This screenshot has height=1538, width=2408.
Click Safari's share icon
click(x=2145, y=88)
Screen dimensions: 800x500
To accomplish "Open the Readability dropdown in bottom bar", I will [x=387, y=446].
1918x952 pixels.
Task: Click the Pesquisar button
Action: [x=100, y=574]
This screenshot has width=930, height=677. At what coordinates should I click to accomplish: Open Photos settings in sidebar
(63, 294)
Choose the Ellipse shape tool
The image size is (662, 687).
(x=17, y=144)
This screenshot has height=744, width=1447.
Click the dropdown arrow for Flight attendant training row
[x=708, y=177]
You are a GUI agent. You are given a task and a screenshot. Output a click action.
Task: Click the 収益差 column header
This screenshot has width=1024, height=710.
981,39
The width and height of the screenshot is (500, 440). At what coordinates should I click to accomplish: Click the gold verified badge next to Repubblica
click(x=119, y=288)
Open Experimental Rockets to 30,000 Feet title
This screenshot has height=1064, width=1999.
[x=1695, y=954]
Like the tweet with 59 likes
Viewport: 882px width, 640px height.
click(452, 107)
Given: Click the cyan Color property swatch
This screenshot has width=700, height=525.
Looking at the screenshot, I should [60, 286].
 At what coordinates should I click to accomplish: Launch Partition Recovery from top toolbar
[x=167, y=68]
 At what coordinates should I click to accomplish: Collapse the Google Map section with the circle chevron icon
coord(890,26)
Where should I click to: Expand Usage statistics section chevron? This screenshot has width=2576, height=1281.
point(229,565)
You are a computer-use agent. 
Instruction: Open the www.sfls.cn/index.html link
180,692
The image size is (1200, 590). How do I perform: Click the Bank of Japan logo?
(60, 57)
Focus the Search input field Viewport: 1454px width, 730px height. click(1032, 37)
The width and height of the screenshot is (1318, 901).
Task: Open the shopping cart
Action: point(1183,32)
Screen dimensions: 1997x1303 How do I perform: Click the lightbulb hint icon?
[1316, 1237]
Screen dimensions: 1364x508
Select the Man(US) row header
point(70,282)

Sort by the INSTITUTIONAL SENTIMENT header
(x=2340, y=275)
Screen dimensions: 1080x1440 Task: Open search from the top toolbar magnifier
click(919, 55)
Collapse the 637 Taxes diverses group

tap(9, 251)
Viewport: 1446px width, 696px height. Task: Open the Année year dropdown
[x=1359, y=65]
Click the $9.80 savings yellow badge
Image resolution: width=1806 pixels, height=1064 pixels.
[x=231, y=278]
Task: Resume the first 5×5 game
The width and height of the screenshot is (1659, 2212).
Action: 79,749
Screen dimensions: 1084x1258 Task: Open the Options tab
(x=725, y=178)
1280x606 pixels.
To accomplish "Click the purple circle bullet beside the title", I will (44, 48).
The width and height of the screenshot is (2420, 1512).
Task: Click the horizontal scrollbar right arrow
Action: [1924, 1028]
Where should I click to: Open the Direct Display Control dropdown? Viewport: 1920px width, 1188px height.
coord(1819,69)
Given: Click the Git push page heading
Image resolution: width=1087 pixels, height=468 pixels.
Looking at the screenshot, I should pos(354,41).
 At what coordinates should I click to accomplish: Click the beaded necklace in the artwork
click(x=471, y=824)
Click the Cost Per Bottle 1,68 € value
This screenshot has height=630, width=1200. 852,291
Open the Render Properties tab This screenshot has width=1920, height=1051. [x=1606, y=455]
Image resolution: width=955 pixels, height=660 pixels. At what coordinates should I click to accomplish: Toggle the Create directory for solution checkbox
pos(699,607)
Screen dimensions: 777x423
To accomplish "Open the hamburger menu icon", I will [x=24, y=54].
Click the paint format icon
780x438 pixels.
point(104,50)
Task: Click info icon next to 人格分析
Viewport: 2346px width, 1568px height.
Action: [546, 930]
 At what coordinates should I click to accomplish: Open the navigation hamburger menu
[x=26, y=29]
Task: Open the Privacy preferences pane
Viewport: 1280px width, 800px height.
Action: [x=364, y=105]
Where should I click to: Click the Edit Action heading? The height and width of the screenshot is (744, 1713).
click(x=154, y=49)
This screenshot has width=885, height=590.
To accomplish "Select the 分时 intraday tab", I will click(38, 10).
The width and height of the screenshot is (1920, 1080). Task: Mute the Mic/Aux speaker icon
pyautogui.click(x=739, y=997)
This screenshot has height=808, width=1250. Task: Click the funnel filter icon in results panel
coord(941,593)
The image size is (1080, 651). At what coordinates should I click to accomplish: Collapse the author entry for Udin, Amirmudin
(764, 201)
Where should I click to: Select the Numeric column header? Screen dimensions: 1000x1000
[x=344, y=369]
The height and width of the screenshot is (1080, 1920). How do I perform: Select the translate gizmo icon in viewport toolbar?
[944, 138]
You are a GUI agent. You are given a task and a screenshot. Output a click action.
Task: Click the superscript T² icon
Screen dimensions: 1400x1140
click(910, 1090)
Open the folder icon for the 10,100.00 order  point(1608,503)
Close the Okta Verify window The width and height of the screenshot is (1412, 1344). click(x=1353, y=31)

+===+

### STATED TASK
Switch every "Where should I click to" in the listing above to "Where do I click to" and leave everything else unchanged.

### TASK ANSWER
This screenshot has height=1538, width=2408.
Click Safari's share icon
click(x=2145, y=88)
Screen dimensions: 800x500
To accomplish "Open the Readability dropdown in bottom bar", I will [x=387, y=446].
1918x952 pixels.
Task: Click the Pesquisar button
Action: [x=100, y=574]
This screenshot has width=930, height=677. At what coordinates should I click to accomplish: Open Photos settings in sidebar
(63, 294)
Choose the Ellipse shape tool
The image size is (662, 687).
(x=17, y=144)
This screenshot has height=744, width=1447.
Click the dropdown arrow for Flight attendant training row
[x=708, y=177]
You are a GUI agent. You are given a task and a screenshot. Output a click action.
Task: Click the 収益差 column header
This screenshot has width=1024, height=710.
981,39
The width and height of the screenshot is (500, 440). At what coordinates should I click to accomplish: Click the gold verified badge next to Repubblica
click(x=119, y=288)
Open Experimental Rockets to 30,000 Feet title
This screenshot has height=1064, width=1999.
[x=1695, y=954]
Like the tweet with 59 likes
Viewport: 882px width, 640px height.
click(452, 107)
Given: Click the cyan Color property swatch
This screenshot has width=700, height=525.
Looking at the screenshot, I should [60, 286].
 At what coordinates should I click to accomplish: Launch Partition Recovery from top toolbar
[x=167, y=68]
 At what coordinates should I click to accomplish: Collapse the Google Map section with the circle chevron icon
coord(890,26)
Where do I click to: Expand Usage statistics section chevron? This screenshot has width=2576, height=1281.
point(229,565)
You are a computer-use agent. 
Instruction: Open the www.sfls.cn/index.html link
180,692
The image size is (1200, 590). How do I perform: Click the Bank of Japan logo?
(60, 57)
Focus the Search input field Viewport: 1454px width, 730px height. click(1032, 37)
The width and height of the screenshot is (1318, 901).
Task: Open the shopping cart
Action: point(1183,32)
Screen dimensions: 1997x1303 How do I perform: Click the lightbulb hint icon?
[1316, 1237]
Screen dimensions: 1364x508
Select the Man(US) row header
point(70,282)

Sort by the INSTITUTIONAL SENTIMENT header
(x=2340, y=275)
Screen dimensions: 1080x1440 Task: Open search from the top toolbar magnifier
click(919, 55)
Collapse the 637 Taxes diverses group

tap(9, 251)
Viewport: 1446px width, 696px height. Task: Open the Année year dropdown
[x=1359, y=65]
Click the $9.80 savings yellow badge
Image resolution: width=1806 pixels, height=1064 pixels.
[x=231, y=278]
Task: Resume the first 5×5 game
The width and height of the screenshot is (1659, 2212).
Action: 79,749
Screen dimensions: 1084x1258 Task: Open the Options tab
(x=725, y=178)
1280x606 pixels.
To accomplish "Click the purple circle bullet beside the title", I will (44, 48).
The width and height of the screenshot is (2420, 1512).
Task: Click the horizontal scrollbar right arrow
Action: [1924, 1028]
Where do I click to: Open the Direct Display Control dropdown? Viewport: 1920px width, 1188px height.
coord(1819,69)
Given: Click the Git push page heading
Image resolution: width=1087 pixels, height=468 pixels.
Looking at the screenshot, I should pos(354,41).
 At what coordinates should I click to accomplish: Click the beaded necklace in the artwork
click(x=471, y=824)
Click the Cost Per Bottle 1,68 € value
This screenshot has height=630, width=1200. 852,291
Open the Render Properties tab This screenshot has width=1920, height=1051. [x=1606, y=455]
Image resolution: width=955 pixels, height=660 pixels. At what coordinates should I click to accomplish: Toggle the Create directory for solution checkbox
pos(699,607)
Screen dimensions: 777x423
To accomplish "Open the hamburger menu icon", I will [x=24, y=54].
Click the paint format icon
780x438 pixels.
point(104,50)
Task: Click info icon next to 人格分析
Viewport: 2346px width, 1568px height.
Action: [546, 930]
 At what coordinates should I click to accomplish: Open the navigation hamburger menu
[x=26, y=29]
Task: Open the Privacy preferences pane
Viewport: 1280px width, 800px height.
Action: [x=364, y=105]
Where do I click to: Click the Edit Action heading? The height and width of the screenshot is (744, 1713).
click(x=154, y=49)
This screenshot has width=885, height=590.
To accomplish "Select the 分时 intraday tab", I will click(38, 10).
The width and height of the screenshot is (1920, 1080). Task: Mute the Mic/Aux speaker icon
pyautogui.click(x=739, y=997)
This screenshot has height=808, width=1250. Task: Click the funnel filter icon in results panel
coord(941,593)
The image size is (1080, 651). At what coordinates should I click to accomplish: Collapse the author entry for Udin, Amirmudin
(764, 201)
Where do I click to: Select the Numeric column header? Screen dimensions: 1000x1000
[x=344, y=369]
The height and width of the screenshot is (1080, 1920). How do I perform: Select the translate gizmo icon in viewport toolbar?
[944, 138]
You are a GUI agent. You are given a task and a screenshot. Output a click action.
Task: Click the superscript T² icon
Screen dimensions: 1400x1140
click(910, 1090)
Open the folder icon for the 10,100.00 order  point(1608,503)
Close the Okta Verify window The width and height of the screenshot is (1412, 1344). click(x=1353, y=31)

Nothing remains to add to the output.